Rampart is our take on that external layer — local policy files, deterministic evaluation, enforced outside the agent process. The agent doesn’t know it’s there. That’s intentional. But the point isn’t that external enforcement is better than internal classification. They solve different problems. A classifier understands conversational context and can catch an agent going off-script in ways a static rule never would. A deterministic policy can enforce a hard “never touch production credentials” rule in a way that doesn’t depend on a model call. Both are useful. Neither is sufficient alone.
What to sit with
The Claude Code source leak is going to generate a lot of hot takes. Most of them will focus on the Tamagotchi pet system or the “Undercover Mode” that tells Claude to hide its AI identity in open-source commits. Those are fun findings. The GrowthBook integration is the one worth understanding.

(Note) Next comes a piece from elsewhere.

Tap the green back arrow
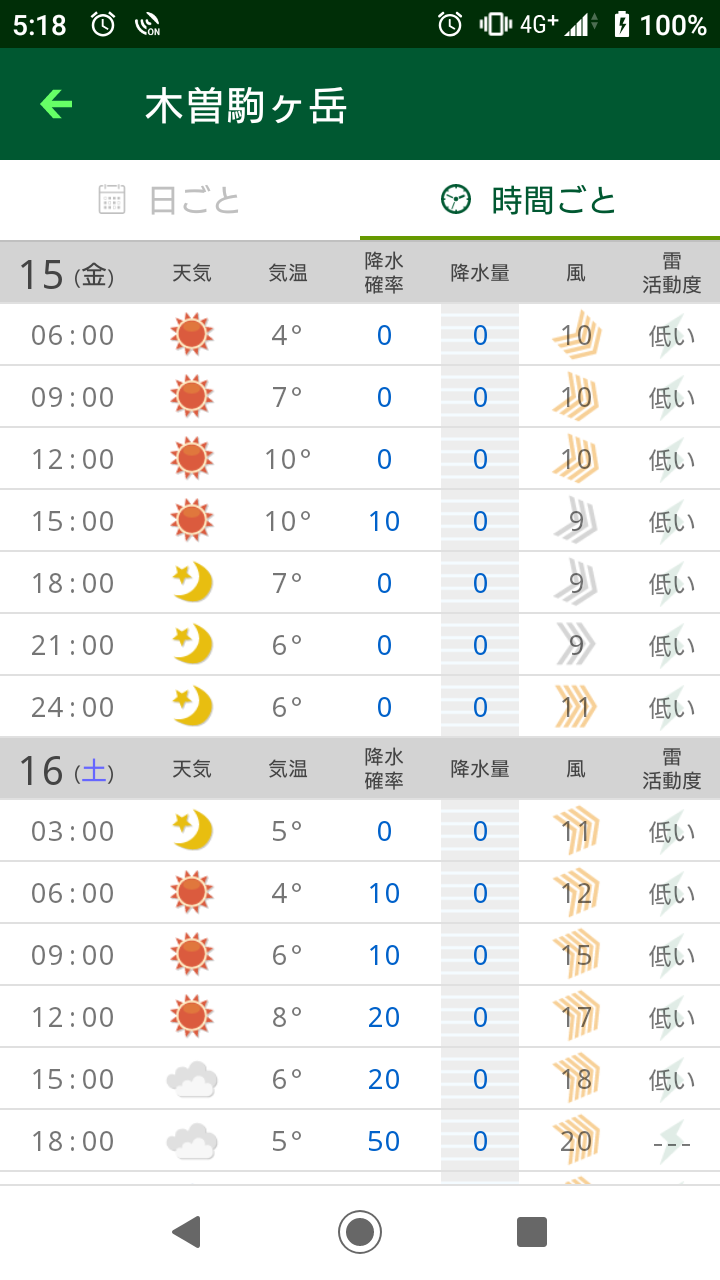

Every AI coding agent you use has a trust boundary between “what you configured” and “what actually enforces your intent.” Before today, that boundary in Claude Code was opaque. Now it’s readable. The source shows a well-engineered system with a specific trust model: Anthropic retains runtime control over safety-critical behavior, and your local configuration is an input to their system rather than the final word.
Whether that’s acceptable depends on your threat model. For most individual developers, it probably is. For teams operating agents against production infrastructure, it’s worth knowing that the controls you’re relying on can be silently reconfigured. Not because anyone will, but because understanding what layer you’re actually trusting is how you build defense that holds when assumptions change.